▶ [Task directions]: Reproduce every line of the listing below verbatim, keeping each character and line break unchanged.

##### The records #####

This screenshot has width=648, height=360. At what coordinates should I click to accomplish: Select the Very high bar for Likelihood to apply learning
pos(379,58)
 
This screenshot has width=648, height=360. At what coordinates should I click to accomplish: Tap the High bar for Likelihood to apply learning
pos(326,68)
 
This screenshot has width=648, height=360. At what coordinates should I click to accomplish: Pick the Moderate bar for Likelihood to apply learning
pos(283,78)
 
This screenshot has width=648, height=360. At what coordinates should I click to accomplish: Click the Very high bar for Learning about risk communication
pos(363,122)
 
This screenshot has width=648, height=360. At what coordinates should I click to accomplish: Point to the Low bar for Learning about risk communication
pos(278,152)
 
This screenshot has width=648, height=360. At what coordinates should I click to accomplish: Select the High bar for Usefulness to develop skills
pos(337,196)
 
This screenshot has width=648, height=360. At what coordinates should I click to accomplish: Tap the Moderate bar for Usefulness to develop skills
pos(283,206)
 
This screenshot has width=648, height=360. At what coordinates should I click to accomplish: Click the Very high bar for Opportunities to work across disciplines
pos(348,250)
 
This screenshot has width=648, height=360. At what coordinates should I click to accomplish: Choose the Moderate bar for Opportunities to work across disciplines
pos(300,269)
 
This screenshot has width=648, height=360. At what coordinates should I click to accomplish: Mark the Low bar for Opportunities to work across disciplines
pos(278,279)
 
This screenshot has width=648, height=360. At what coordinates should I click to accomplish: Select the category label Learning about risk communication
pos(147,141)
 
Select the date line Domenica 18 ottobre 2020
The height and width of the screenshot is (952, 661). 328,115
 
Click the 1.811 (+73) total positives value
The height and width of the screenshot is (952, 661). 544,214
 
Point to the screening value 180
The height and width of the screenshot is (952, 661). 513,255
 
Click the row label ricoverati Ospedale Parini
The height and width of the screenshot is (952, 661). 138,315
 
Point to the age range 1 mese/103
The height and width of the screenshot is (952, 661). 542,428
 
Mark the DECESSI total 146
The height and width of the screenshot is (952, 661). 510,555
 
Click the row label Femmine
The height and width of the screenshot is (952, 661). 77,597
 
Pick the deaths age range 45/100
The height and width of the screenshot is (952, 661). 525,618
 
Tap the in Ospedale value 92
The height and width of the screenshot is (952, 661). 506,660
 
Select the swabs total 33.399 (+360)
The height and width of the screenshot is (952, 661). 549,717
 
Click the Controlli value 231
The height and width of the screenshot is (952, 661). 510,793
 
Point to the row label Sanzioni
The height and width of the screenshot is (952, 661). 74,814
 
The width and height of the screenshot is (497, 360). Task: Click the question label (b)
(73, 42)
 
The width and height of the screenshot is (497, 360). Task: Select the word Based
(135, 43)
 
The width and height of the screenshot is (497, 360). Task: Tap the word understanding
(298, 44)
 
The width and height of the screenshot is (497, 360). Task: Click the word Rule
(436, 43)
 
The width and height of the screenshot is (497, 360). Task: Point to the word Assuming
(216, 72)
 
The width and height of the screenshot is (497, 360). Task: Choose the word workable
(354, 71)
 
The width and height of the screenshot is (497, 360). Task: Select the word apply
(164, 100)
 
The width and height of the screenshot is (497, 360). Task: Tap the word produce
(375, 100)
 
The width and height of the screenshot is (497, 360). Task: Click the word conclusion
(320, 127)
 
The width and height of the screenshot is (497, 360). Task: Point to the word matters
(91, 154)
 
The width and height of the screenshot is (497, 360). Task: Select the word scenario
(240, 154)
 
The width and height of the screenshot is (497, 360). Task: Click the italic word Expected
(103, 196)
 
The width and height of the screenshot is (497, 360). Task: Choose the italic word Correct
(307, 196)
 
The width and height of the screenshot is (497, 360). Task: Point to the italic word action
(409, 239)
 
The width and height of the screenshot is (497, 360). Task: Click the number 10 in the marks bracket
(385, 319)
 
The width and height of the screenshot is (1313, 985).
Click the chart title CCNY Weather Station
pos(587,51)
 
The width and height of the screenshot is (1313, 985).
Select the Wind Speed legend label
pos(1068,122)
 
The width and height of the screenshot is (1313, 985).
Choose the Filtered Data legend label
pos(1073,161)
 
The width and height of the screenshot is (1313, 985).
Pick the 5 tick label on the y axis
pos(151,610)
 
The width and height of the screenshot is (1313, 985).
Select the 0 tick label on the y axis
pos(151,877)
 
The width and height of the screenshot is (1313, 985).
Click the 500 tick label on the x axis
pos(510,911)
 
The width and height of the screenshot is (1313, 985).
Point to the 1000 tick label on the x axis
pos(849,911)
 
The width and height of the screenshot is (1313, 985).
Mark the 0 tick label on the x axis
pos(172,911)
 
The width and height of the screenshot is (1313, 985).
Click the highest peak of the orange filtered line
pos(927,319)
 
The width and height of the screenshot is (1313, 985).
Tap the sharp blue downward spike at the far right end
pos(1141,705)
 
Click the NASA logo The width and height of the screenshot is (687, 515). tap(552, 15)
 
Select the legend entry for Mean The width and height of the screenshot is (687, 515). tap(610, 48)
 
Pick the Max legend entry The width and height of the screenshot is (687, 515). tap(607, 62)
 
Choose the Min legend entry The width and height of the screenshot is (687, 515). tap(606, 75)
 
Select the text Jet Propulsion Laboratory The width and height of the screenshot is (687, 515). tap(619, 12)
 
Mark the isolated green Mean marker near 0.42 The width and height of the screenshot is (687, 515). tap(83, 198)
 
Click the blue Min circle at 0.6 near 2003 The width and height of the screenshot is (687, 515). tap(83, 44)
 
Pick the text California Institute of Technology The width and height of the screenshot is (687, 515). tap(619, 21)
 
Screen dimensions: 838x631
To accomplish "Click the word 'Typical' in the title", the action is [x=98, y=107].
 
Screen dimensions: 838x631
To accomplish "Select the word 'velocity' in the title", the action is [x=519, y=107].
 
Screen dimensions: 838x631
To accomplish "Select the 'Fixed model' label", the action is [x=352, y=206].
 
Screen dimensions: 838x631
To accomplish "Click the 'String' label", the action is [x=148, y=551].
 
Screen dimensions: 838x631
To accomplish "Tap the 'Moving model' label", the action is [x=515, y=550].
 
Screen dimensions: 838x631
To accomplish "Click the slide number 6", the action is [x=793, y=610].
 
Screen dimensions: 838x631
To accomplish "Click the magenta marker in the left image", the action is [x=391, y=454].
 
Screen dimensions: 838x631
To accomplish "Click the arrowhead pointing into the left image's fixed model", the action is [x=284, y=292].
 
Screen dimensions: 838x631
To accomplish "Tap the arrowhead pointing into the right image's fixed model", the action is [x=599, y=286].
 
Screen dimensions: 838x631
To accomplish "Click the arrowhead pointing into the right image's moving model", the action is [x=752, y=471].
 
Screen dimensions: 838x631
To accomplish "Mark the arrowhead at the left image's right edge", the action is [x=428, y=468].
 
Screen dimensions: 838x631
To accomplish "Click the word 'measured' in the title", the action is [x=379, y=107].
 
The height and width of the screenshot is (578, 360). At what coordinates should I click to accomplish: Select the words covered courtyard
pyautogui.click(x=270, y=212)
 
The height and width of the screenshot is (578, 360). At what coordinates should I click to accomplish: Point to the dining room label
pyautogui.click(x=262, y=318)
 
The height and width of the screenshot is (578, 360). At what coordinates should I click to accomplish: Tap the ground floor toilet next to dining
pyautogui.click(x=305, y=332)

#####

▶ [Expected answer]:
This screenshot has width=648, height=360. At what coordinates should I click to accomplish: Select the Very high bar for Likelihood to apply learning
pos(379,58)
 
This screenshot has width=648, height=360. At what coordinates should I click to accomplish: Tap the High bar for Likelihood to apply learning
pos(326,68)
 
This screenshot has width=648, height=360. At what coordinates should I click to accomplish: Pick the Moderate bar for Likelihood to apply learning
pos(283,78)
 
This screenshot has width=648, height=360. At what coordinates should I click to accomplish: Click the Very high bar for Learning about risk communication
pos(363,122)
 
This screenshot has width=648, height=360. At what coordinates should I click to accomplish: Point to the Low bar for Learning about risk communication
pos(278,152)
 
This screenshot has width=648, height=360. At what coordinates should I click to accomplish: Select the High bar for Usefulness to develop skills
pos(337,196)
 
This screenshot has width=648, height=360. At what coordinates should I click to accomplish: Tap the Moderate bar for Usefulness to develop skills
pos(283,206)
 
This screenshot has width=648, height=360. At what coordinates should I click to accomplish: Click the Very high bar for Opportunities to work across disciplines
pos(348,250)
 
This screenshot has width=648, height=360. At what coordinates should I click to accomplish: Choose the Moderate bar for Opportunities to work across disciplines
pos(300,269)
 
This screenshot has width=648, height=360. At what coordinates should I click to accomplish: Mark the Low bar for Opportunities to work across disciplines
pos(278,279)
 
This screenshot has width=648, height=360. At what coordinates should I click to accomplish: Select the category label Learning about risk communication
pos(147,141)
 
Select the date line Domenica 18 ottobre 2020
The height and width of the screenshot is (952, 661). 328,115
 
Click the 1.811 (+73) total positives value
The height and width of the screenshot is (952, 661). 544,214
 
Point to the screening value 180
The height and width of the screenshot is (952, 661). 513,255
 
Click the row label ricoverati Ospedale Parini
The height and width of the screenshot is (952, 661). 138,315
 
Point to the age range 1 mese/103
The height and width of the screenshot is (952, 661). 542,428
 
Mark the DECESSI total 146
The height and width of the screenshot is (952, 661). 510,555
 
Click the row label Femmine
The height and width of the screenshot is (952, 661). 77,597
 
Pick the deaths age range 45/100
The height and width of the screenshot is (952, 661). 525,618
 
Tap the in Ospedale value 92
The height and width of the screenshot is (952, 661). 506,660
 
Select the swabs total 33.399 (+360)
The height and width of the screenshot is (952, 661). 549,717
 
Click the Controlli value 231
The height and width of the screenshot is (952, 661). 510,793
 
Point to the row label Sanzioni
The height and width of the screenshot is (952, 661). 74,814
 
The width and height of the screenshot is (497, 360). Task: Click the question label (b)
(73, 42)
 
The width and height of the screenshot is (497, 360). Task: Select the word Based
(135, 43)
 
The width and height of the screenshot is (497, 360). Task: Tap the word understanding
(298, 44)
 
The width and height of the screenshot is (497, 360). Task: Click the word Rule
(436, 43)
 
The width and height of the screenshot is (497, 360). Task: Point to the word Assuming
(216, 72)
 
The width and height of the screenshot is (497, 360). Task: Choose the word workable
(354, 71)
 
The width and height of the screenshot is (497, 360). Task: Select the word apply
(164, 100)
 
The width and height of the screenshot is (497, 360). Task: Tap the word produce
(375, 100)
 
The width and height of the screenshot is (497, 360). Task: Click the word conclusion
(320, 127)
 
The width and height of the screenshot is (497, 360). Task: Point to the word matters
(91, 154)
 
The width and height of the screenshot is (497, 360). Task: Select the word scenario
(240, 154)
 
The width and height of the screenshot is (497, 360). Task: Click the italic word Expected
(103, 196)
 
The width and height of the screenshot is (497, 360). Task: Choose the italic word Correct
(307, 196)
 
The width and height of the screenshot is (497, 360). Task: Point to the italic word action
(409, 239)
 
The width and height of the screenshot is (497, 360). Task: Click the number 10 in the marks bracket
(385, 319)
 
The width and height of the screenshot is (1313, 985).
Click the chart title CCNY Weather Station
pos(587,51)
 
The width and height of the screenshot is (1313, 985).
Select the Wind Speed legend label
pos(1068,122)
 
The width and height of the screenshot is (1313, 985).
Choose the Filtered Data legend label
pos(1073,161)
 
The width and height of the screenshot is (1313, 985).
Pick the 5 tick label on the y axis
pos(151,610)
 
The width and height of the screenshot is (1313, 985).
Select the 0 tick label on the y axis
pos(151,877)
 
The width and height of the screenshot is (1313, 985).
Click the 500 tick label on the x axis
pos(510,911)
 
The width and height of the screenshot is (1313, 985).
Point to the 1000 tick label on the x axis
pos(849,911)
 
The width and height of the screenshot is (1313, 985).
Mark the 0 tick label on the x axis
pos(172,911)
 
The width and height of the screenshot is (1313, 985).
Click the highest peak of the orange filtered line
pos(927,319)
 
The width and height of the screenshot is (1313, 985).
Tap the sharp blue downward spike at the far right end
pos(1141,705)
 
Click the NASA logo The width and height of the screenshot is (687, 515). tap(552, 15)
 
Select the legend entry for Mean The width and height of the screenshot is (687, 515). tap(610, 48)
 
Pick the Max legend entry The width and height of the screenshot is (687, 515). tap(607, 62)
 
Choose the Min legend entry The width and height of the screenshot is (687, 515). tap(606, 75)
 
Select the text Jet Propulsion Laboratory The width and height of the screenshot is (687, 515). tap(619, 12)
 
Mark the isolated green Mean marker near 0.42 The width and height of the screenshot is (687, 515). tap(83, 198)
 
Click the blue Min circle at 0.6 near 2003 The width and height of the screenshot is (687, 515). tap(83, 44)
 
Pick the text California Institute of Technology The width and height of the screenshot is (687, 515). tap(619, 21)
 
Screen dimensions: 838x631
To accomplish "Click the word 'Typical' in the title", the action is [x=98, y=107].
 
Screen dimensions: 838x631
To accomplish "Select the word 'velocity' in the title", the action is [x=519, y=107].
 
Screen dimensions: 838x631
To accomplish "Select the 'Fixed model' label", the action is [x=352, y=206].
 
Screen dimensions: 838x631
To accomplish "Click the 'String' label", the action is [x=148, y=551].
 
Screen dimensions: 838x631
To accomplish "Tap the 'Moving model' label", the action is [x=515, y=550].
 
Screen dimensions: 838x631
To accomplish "Click the slide number 6", the action is [x=793, y=610].
 
Screen dimensions: 838x631
To accomplish "Click the magenta marker in the left image", the action is [x=391, y=454].
 
Screen dimensions: 838x631
To accomplish "Click the arrowhead pointing into the left image's fixed model", the action is [x=284, y=292].
 
Screen dimensions: 838x631
To accomplish "Tap the arrowhead pointing into the right image's fixed model", the action is [x=599, y=286].
 
Screen dimensions: 838x631
To accomplish "Click the arrowhead pointing into the right image's moving model", the action is [x=752, y=471].
 
Screen dimensions: 838x631
To accomplish "Mark the arrowhead at the left image's right edge", the action is [x=428, y=468].
 
Screen dimensions: 838x631
To accomplish "Click the word 'measured' in the title", the action is [x=379, y=107].
 
The height and width of the screenshot is (578, 360). At what coordinates should I click to accomplish: Select the words covered courtyard
pyautogui.click(x=270, y=212)
 
The height and width of the screenshot is (578, 360). At what coordinates should I click to accomplish: Point to the dining room label
pyautogui.click(x=262, y=318)
 
The height and width of the screenshot is (578, 360). At what coordinates should I click to accomplish: Tap the ground floor toilet next to dining
pyautogui.click(x=305, y=332)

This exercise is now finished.